Una noche, el dueño de este negocio tuvo un sueño en el que estaba sentado en su oficina y apareció MacKenzie. Tuvieron la siguiente conversación:

“¿Qué es todo esto, Robert?” Dije algo enojado. “¿No viste que estaba comprometido?”

“Sí, señor”, respondió, “pero debo hablar con usted de inmediato”.

“¿Qué pasa?” Dije. “¿Qué es lo que puede ser tan importante?”

“Deseo decirle, señor”, respondió, “que estoy acusado de hacer algo que no hice, y que quiero que lo sepa, y que se lo diga, y que debe perdonarme por lo que se me culpa, porque soy inocente”.

Entonces, naturalmente, le pregunté: “¿Pero cómo puedo perdonarte si no me dices de qué se te acusa?”

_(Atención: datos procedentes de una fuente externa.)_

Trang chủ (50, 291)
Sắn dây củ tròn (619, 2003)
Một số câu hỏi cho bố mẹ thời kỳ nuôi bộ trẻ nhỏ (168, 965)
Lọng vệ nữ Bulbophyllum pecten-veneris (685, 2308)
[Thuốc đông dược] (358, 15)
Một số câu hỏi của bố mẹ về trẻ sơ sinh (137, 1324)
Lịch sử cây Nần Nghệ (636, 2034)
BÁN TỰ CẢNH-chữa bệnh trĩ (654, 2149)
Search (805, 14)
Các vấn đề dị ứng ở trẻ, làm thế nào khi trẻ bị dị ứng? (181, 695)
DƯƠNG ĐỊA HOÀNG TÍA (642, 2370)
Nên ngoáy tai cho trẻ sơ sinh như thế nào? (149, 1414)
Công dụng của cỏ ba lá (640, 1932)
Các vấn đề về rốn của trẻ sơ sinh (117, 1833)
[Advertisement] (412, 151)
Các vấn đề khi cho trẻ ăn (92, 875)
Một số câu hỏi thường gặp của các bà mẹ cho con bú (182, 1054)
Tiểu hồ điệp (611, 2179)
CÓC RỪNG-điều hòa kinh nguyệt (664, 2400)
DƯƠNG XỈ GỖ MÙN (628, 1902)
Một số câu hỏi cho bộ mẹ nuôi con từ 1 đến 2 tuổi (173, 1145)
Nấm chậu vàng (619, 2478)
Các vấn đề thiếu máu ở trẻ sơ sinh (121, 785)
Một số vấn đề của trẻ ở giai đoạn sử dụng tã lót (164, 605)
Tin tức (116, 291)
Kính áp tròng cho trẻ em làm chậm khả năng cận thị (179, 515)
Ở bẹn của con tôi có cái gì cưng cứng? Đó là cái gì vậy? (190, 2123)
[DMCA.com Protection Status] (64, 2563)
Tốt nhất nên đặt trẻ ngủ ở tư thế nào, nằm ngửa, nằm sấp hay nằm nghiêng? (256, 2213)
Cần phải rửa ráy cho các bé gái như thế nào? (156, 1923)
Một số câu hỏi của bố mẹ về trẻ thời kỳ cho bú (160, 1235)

Nunca podré olvidar la manera enfática de su respuesta en el dialecto escocés, “Ye’U sune ken’ (Pronto lo sabrás)”.

El empresario se despertó y su mujer irrumpió en el dormitorio, muy angustiada, anunciando que MacKenzie se había suicidado. Al instante, él respondió a su mujer: “No, no se ha suicidado”.

Resultó que MacKenzie no se suicidó como se informó. Había confundido una botella que contenía una sustancia venenosa utilizada para teñir la madera con una botella de whisky.